Salvador Dalí is a man whose work made an impact on the arts scene, and it continues to do so today. Misericordia University is bringing such works to campus, including “The Divine Comedy” and “Dalí: The Halsman Photographs” to the Pauly Friedman Art Gallery and “Musings of a Private Collector” to the MacDonald Gallery.

Each exhibit, running Oct. 4-Dec. 10, brings with it a different side of what Dalí is capable of.

“Seeing such a large grouping gives you an insight into just how artistically talented and creative he was in interpreting his subject matter,” said Brian Benedetti, director of the Pauly Friedman Art Gallery.
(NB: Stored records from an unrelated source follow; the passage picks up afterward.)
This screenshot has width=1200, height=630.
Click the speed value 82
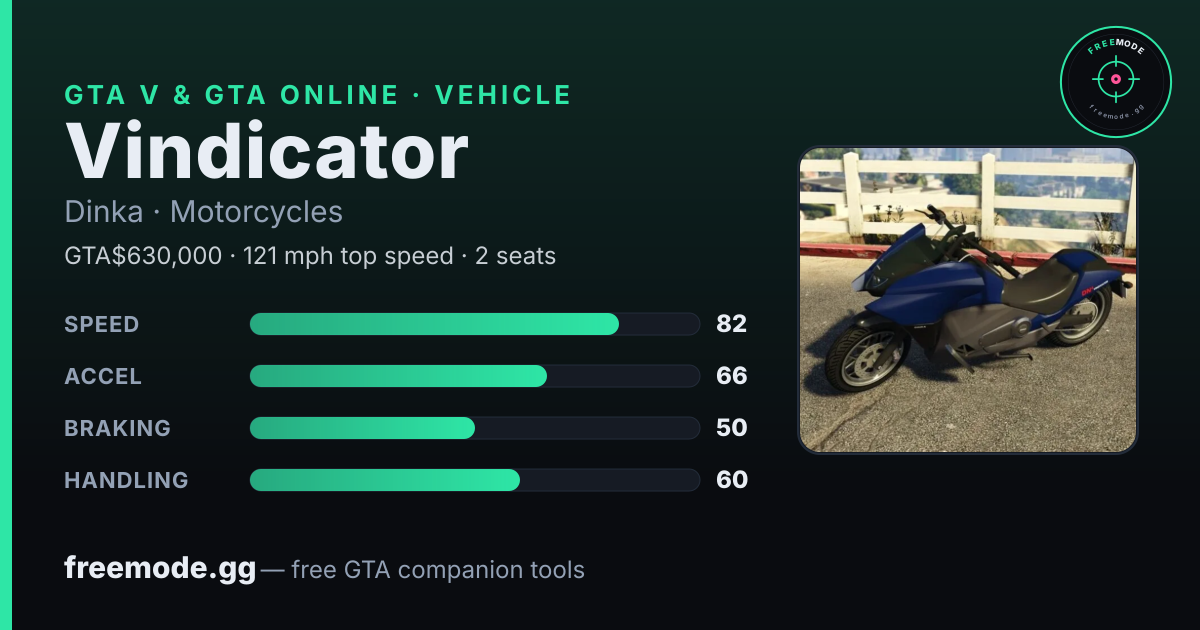pos(732,324)

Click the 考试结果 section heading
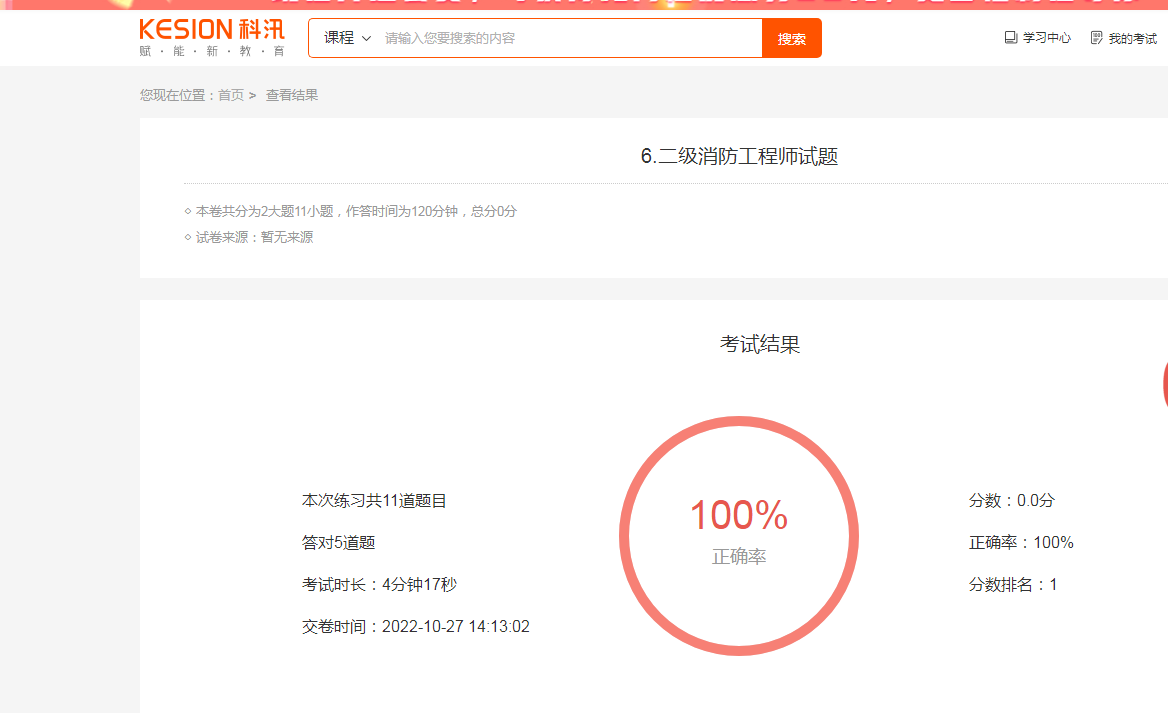click(759, 344)
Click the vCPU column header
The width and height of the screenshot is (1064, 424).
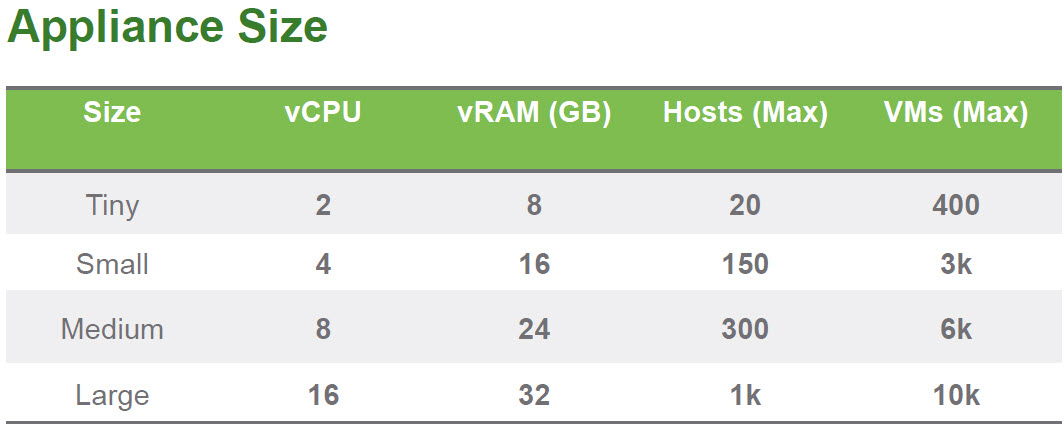point(322,113)
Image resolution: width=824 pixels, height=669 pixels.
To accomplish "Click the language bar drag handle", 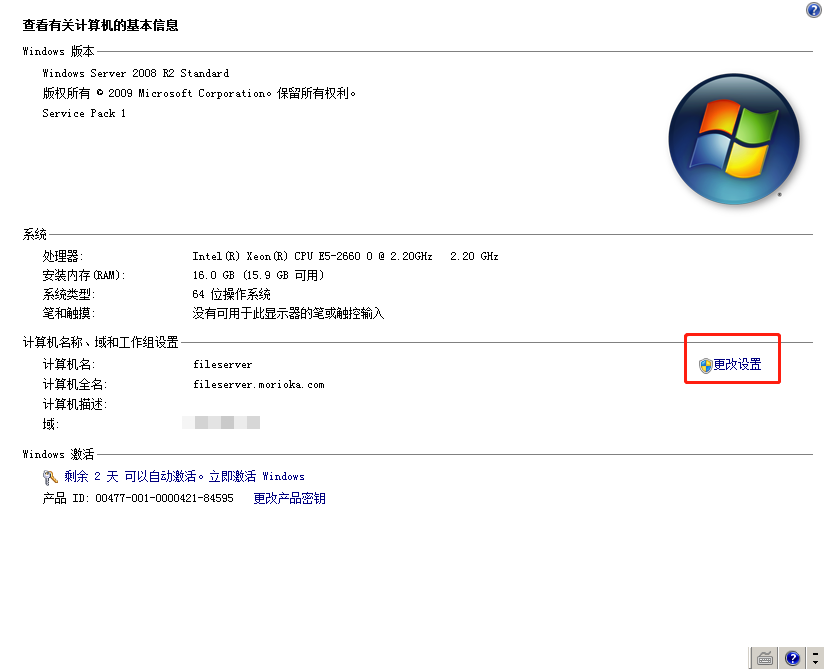I will (752, 658).
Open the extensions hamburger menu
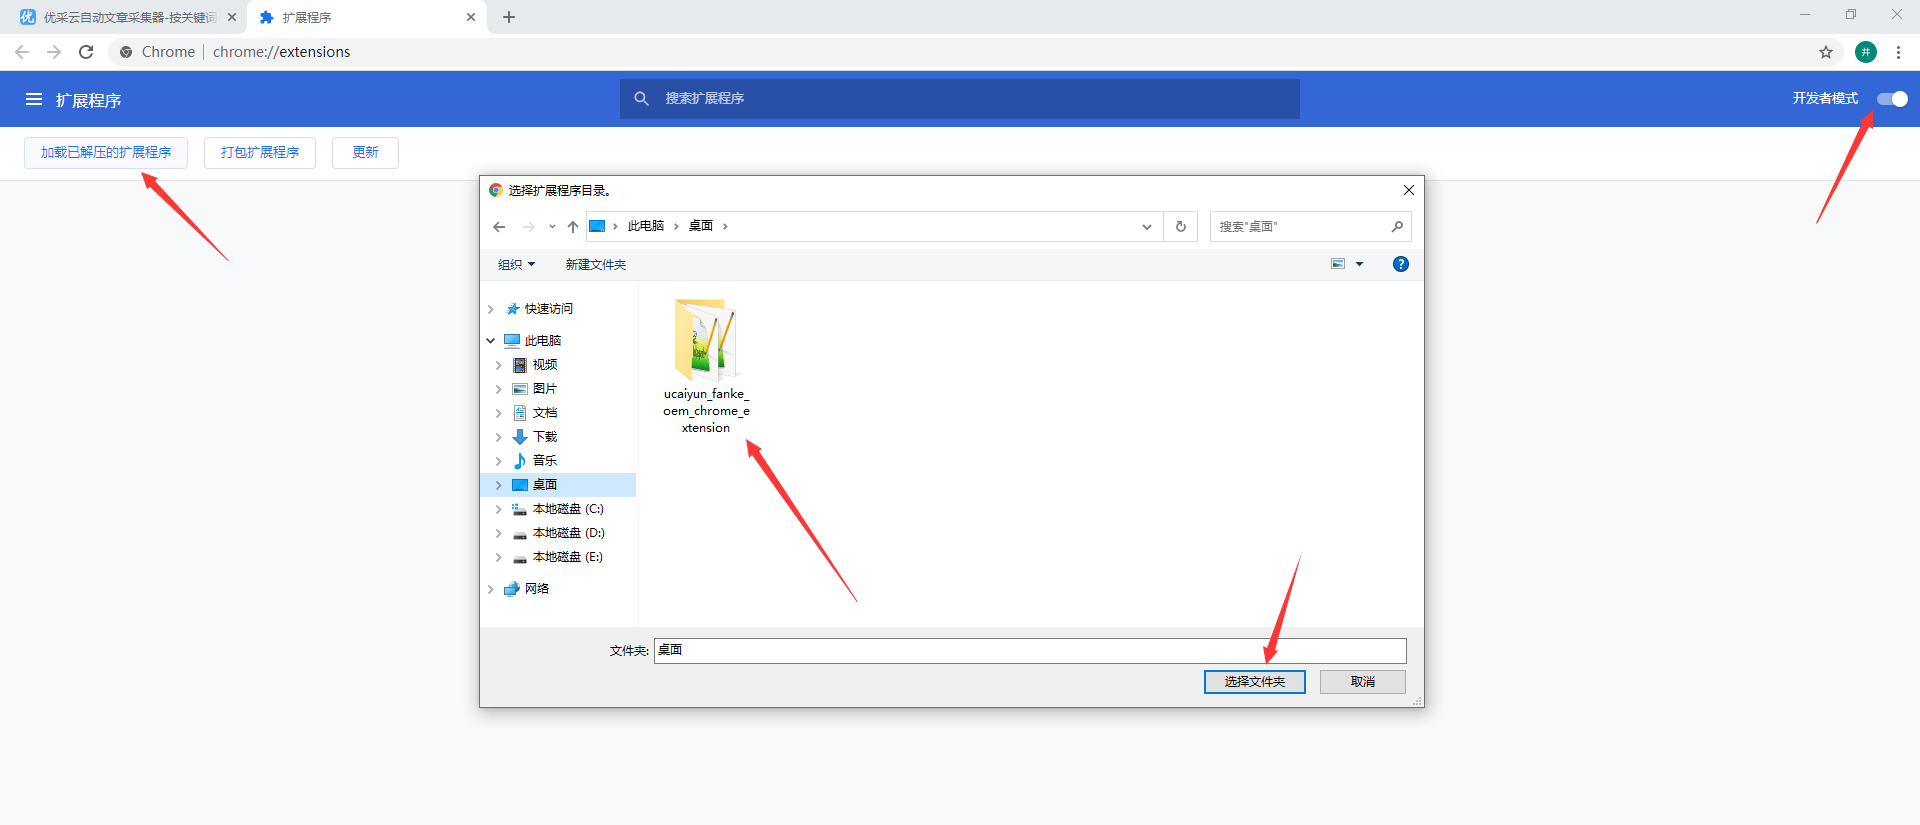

“The Divine Comedy” is a 40-piece series comprised of colorful woodblock prints that reinterpret Dante’s “Divine Comedy,” an epic poem penned in the 1300s that focused on a vision of afterlife.
“The Halsman Photographs” are a collection that highlights the collaboration between Dalí and photographer Philippe Halsman, through which the artist is photographed in a series of surreal settings, many of which have become iconic.

  

“Musings of a Private Collector” is a mixed-media exhibit comprised of oil paintings, etchings, and prints.
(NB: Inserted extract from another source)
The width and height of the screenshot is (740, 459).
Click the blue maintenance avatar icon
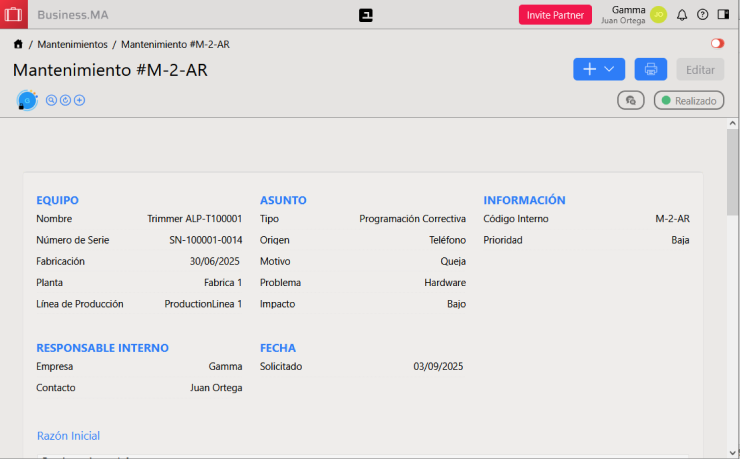[x=27, y=100]

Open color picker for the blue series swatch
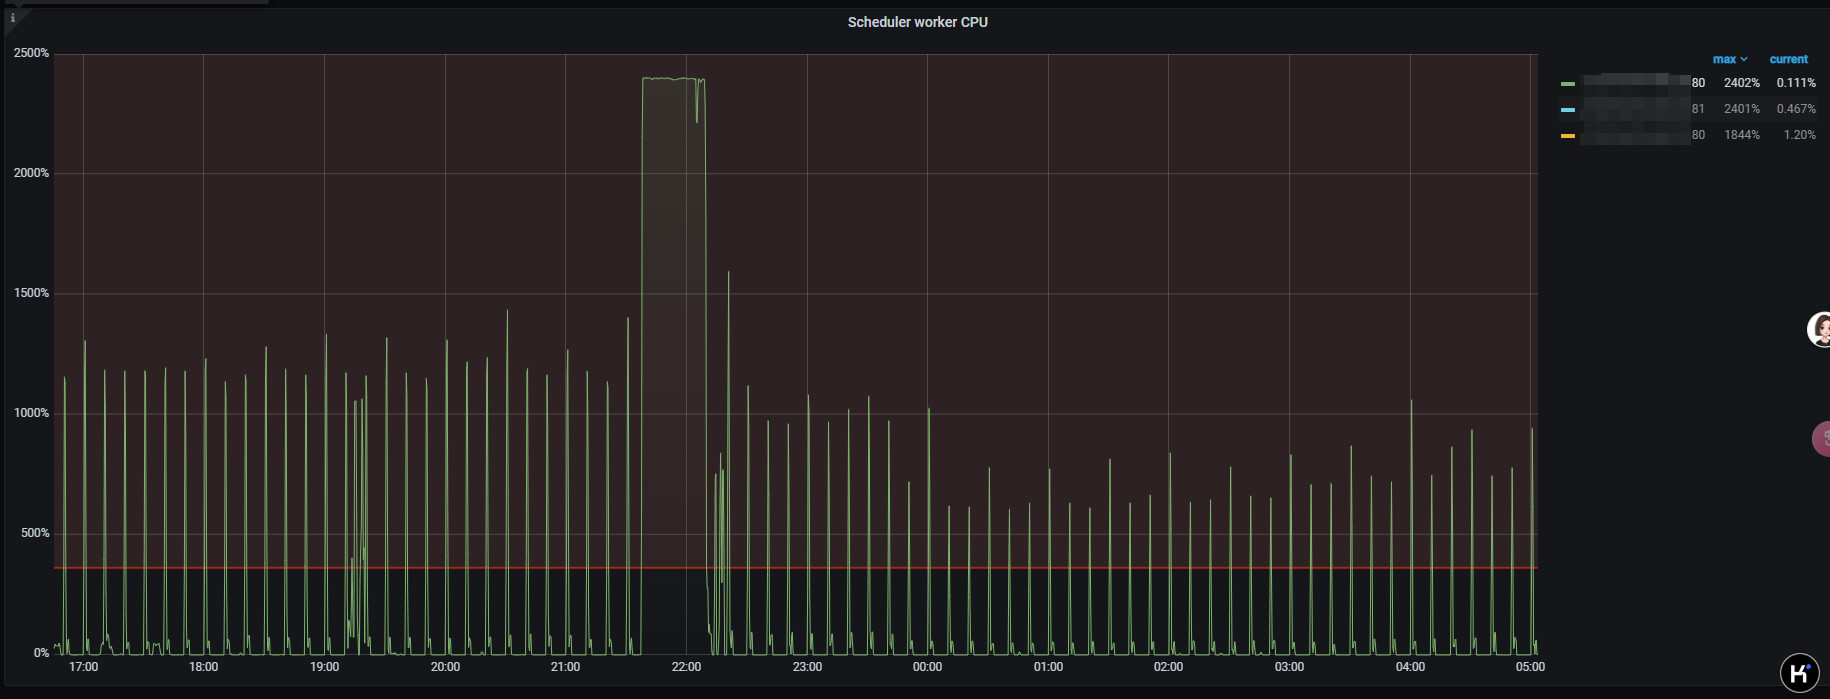pos(1567,110)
Dalí is known for his contribution to surrealism, a cultural movement and artistic style that uses imagery to create works that, upon viewing, have no real logical comprehensibility. Though his paintings are the most widely viewed and greatest look into who he was as a person, there was more to him than that.

“He was more than an artist,” Benedetti said. “He was also a personality, someone with many interests who was often quoted and covered by the media.”

Peculiar points

It’s clear that Dalí was a little strange, but do you know some of the odder things about him?
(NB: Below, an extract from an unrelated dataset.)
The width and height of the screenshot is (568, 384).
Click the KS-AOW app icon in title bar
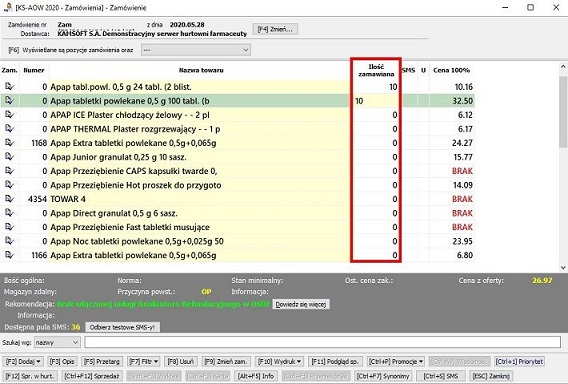pos(7,7)
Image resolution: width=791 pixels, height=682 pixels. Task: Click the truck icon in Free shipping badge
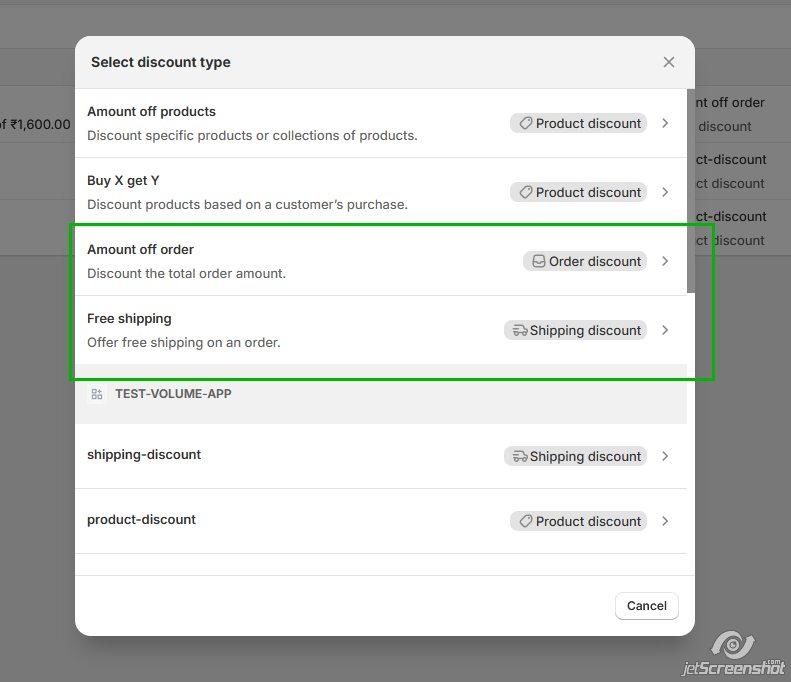(x=519, y=330)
  • He believed he was the reincarnation of his brother. His brother, also called Salvador, had died nine months before Dalí was born. Dalí believed he was his brother reincarnated, and this theme is sometimes featured in his work.
  • He designed for a bunch of suckers. He’s the creator of the Chupa Chups logo.
  • There’s a method to his madness. Though it seems Dalí paintings are all over the place, there are many reoccurring pieces in his works: melting clocks, elephants, eggs, ants, snails, and locusts.
  • He was known as “Avida Dollars” in some circles. This is an anagram of his name and also a reference to his greed. He’d do pretty much anything to make a buck – in both legal and not-so-legal ways.
  • He once duped Yoko Ono. Speaking of not legal ways to make money, Dalí conned Ono when she asked him for a strand of hair from his mustache. He demanded she paid $10,000 (she did), and in return, he sent her a blade of dried grass. Why? He was worried she was going to use the hair for witchcraft, of course.
  • He and Walter White probably would have been buds. Dalí was inspired by obscure scientific theories, and in 1958, he proclaimed himself interested in the work of physicist Dr. Werner Heisenberg, a name familiar to those who watched “Breaking Bad.”
  • He digs cauliflower. In 1955, he filled up a white Rolls Royce Phantom II with cauliflowers and drove it from Spain to Paris, later claiming that “everything ends up in the cauliflower!” Apparently, he was attracted to the vegetables’ “logarithmic curve.”
“The Divine Comedy” and “Dalí: The Halsman Photographs”
Location: Pauly Friedman Art Gallery at Misericordia University (301 Lake St., Dallas)
Date: Oct. 4-Dec. 10
Time: 10 a.m.-8 p.m. Tuesday-Thursday; 10 a.m.-5 p.m. Friday; Saturday-Sunday, 1 p.m.-5 p.m.